-- Aim of the task --
Set down the listing again, word for word.
╔══
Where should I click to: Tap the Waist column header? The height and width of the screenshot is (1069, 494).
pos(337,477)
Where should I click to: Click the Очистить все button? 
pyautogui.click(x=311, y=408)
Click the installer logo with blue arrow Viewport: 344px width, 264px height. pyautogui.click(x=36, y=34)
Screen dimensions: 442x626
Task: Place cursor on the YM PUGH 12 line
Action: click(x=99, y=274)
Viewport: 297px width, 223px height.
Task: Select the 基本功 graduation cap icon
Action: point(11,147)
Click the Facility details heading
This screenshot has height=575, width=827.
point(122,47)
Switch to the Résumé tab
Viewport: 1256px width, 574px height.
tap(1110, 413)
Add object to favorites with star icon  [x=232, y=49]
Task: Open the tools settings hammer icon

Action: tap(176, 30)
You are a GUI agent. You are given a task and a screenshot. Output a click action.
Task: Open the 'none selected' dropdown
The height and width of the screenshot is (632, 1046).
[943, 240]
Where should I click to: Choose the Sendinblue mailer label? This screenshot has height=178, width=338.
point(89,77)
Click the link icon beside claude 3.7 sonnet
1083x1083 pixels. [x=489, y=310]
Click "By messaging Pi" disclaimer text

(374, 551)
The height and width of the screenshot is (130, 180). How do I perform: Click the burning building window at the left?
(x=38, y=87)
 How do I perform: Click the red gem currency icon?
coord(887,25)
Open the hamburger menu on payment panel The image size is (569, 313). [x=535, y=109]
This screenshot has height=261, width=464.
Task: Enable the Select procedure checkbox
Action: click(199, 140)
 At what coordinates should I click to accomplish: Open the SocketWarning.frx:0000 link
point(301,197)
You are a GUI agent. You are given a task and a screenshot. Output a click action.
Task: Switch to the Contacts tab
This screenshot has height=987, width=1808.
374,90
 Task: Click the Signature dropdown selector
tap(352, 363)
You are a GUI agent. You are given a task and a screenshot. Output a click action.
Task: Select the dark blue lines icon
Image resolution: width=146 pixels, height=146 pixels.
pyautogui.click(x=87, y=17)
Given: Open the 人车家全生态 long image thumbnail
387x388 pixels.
╚══
-- Solution to this problem --
Where should I click to: Tap the Waist column header? The height and width of the screenshot is (1069, 494).
pos(337,477)
Where should I click to: Click the Очистить все button? 
pyautogui.click(x=311, y=408)
Click the installer logo with blue arrow Viewport: 344px width, 264px height. pyautogui.click(x=36, y=34)
Screen dimensions: 442x626
Task: Place cursor on the YM PUGH 12 line
Action: click(x=99, y=274)
Viewport: 297px width, 223px height.
Task: Select the 基本功 graduation cap icon
Action: point(11,147)
Click the Facility details heading
This screenshot has height=575, width=827.
point(122,47)
Switch to the Résumé tab
Viewport: 1256px width, 574px height.
tap(1110, 413)
Add object to favorites with star icon  [x=232, y=49]
Task: Open the tools settings hammer icon

Action: tap(176, 30)
You are a GUI agent. You are given a task and a screenshot. Output a click action.
Task: Open the 'none selected' dropdown
The height and width of the screenshot is (632, 1046).
[943, 240]
Where should I click to: Choose the Sendinblue mailer label? This screenshot has height=178, width=338.
point(89,77)
Click the link icon beside claude 3.7 sonnet
1083x1083 pixels. [x=489, y=310]
Click "By messaging Pi" disclaimer text

(374, 551)
The height and width of the screenshot is (130, 180). How do I perform: Click the burning building window at the left?
(x=38, y=87)
 How do I perform: Click the red gem currency icon?
coord(887,25)
Open the hamburger menu on payment panel The image size is (569, 313). [x=535, y=109]
This screenshot has height=261, width=464.
Task: Enable the Select procedure checkbox
Action: click(199, 140)
 At what coordinates should I click to accomplish: Open the SocketWarning.frx:0000 link
point(301,197)
You are a GUI agent. You are given a task and a screenshot. Output a click action.
Task: Switch to the Contacts tab
This screenshot has height=987, width=1808.
374,90
 Task: Click the Signature dropdown selector
tap(352, 363)
You are a GUI agent. You are given a task and a screenshot. Output a click action.
Task: Select the dark blue lines icon
Image resolution: width=146 pixels, height=146 pixels.
pyautogui.click(x=87, y=17)
Given: Open the 人车家全生态 long image thumbnail
387x388 pixels.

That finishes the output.